On the other hand, recent attention has been paid to endovenous laser ablation techniques using lasers operating at wavelengths that do not require the presence of blood in the vein. For example, Hennings et al., in U.S. Patent Publication No. 2005/0131400, published on Jun. 16, 2005, teaches that lasers operating at wavelengths of from about 1200 nm to about 1800 nm produce laser energy that is more strongly absorbed by the vessel walls than by the blood, in comparison to the lasers operating at lower wavelengths. Accordingly, the lasers and laser ablation techniques described by Hennings will actually operate better when the vein is drained as far as possible.
Regardless of the endovenous laser treatment method used, any blood remaining in the vessel also has the potential of creating additional problems. For example, depending upon the laser system components and their operating parameters, the blood that remains in the vein may coagulate when heated by the laser and cause thrombosis, non closures, or pain and bruising. In addition, small pockets of blood act as heat sinks during the laser treatment and need to be heated to coagulation temperatures in order to adequately ablate the vein wall. One milliliter of blood can absorb close to one joule of energy to raise its temperature one degree Celsius. Since the damage temperature of the vein wall is around 80 degrees C., it could take as much as 50 Joules of energy to raise this small pocket of blood from 30 deg C. The laser treatment dosage is typically only 70 to 80 Jules per centimeter of vein length, so a one milliliter pocket of blood could absorb all of the energy intended to ablate the vein wall in that area leading to a section of non closure of the vein.

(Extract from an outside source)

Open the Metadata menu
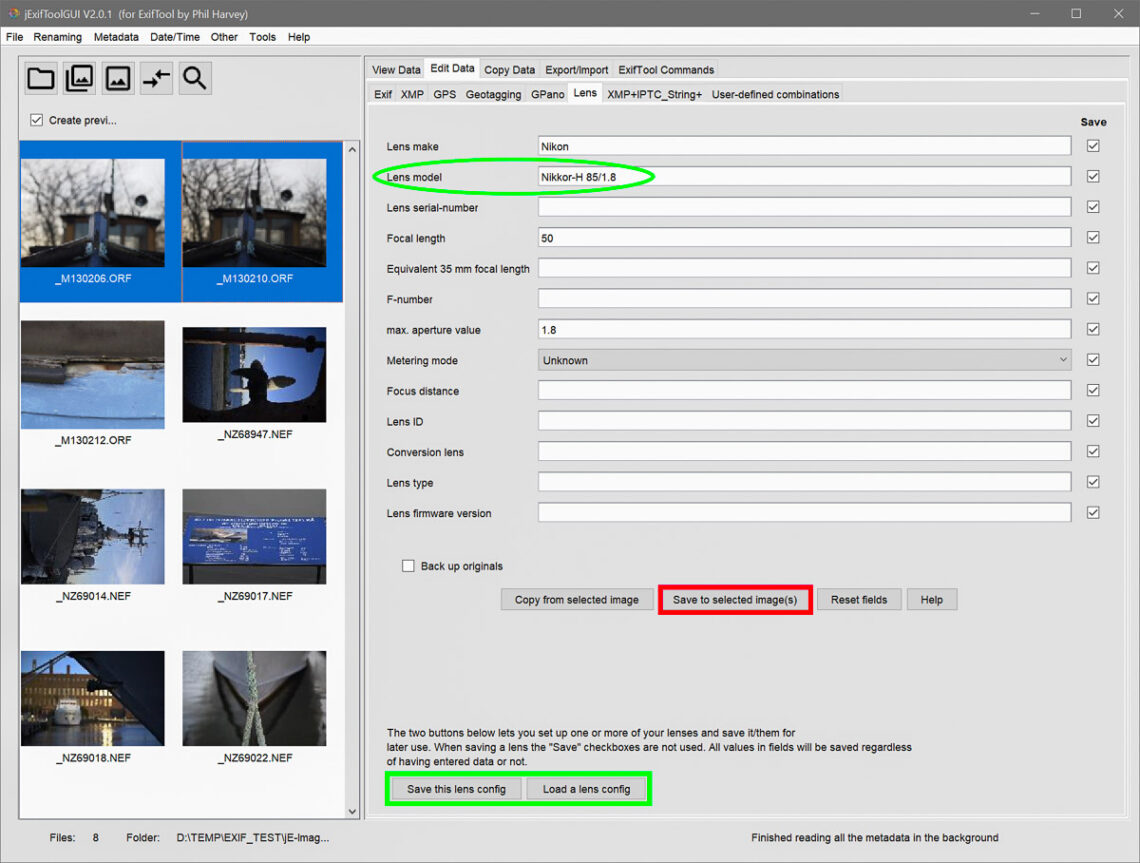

Furthermore, if the vein wall is perforated during ablation with blood present, blood may leak out of the vein causing bruising and discoloration of the skin post op.
Still further, during vein ablation, while the vein is shrinking to complete closure, blood left in the vein is squeezed out of the vein through the access point requiring sponging and absorbing pads to clean it up.
Blood will coagulate at about 80° C. Small pockets of blood that have coagulated and remain in the vein can prevent the vein from completely collapsing on itself. This residual thrombus prevents the opposing coagulated vein walls from touching during the healing process and prevents them from healing together. This is a major cause of non closures and failed procedures. Desmyttere et al. described the increased efficacy of endovenous ablation when using a 980 nm diode laser, and when the Trendelenburg position is used to drain the blood prior to treatment. See Jacques Desmyttere et al., “A 2 years follow-up study of endovenous 980 nm laser treatment of the great saphenous vein: Role of the blood content in the GSV,” Elsevier, 19 Aug. 2005. They report closure rates of 91% after 2 years when blood is drained compared to closure of only 74% when the patient is in the horizontal position.
Finally, blood that is coagulated can be forced out of the vein into the remaining venous system and travel through the body as a deep vein thrombosis (DVT). This is a serious and potentially life threatening condition.
For these reasons, and for the reason that the mid infrared laser does not require a blood chromophore to convert laser energy into thermal energy, it would be desirable to have a method for more completely removing blood from the vein prior to endovenous ablation.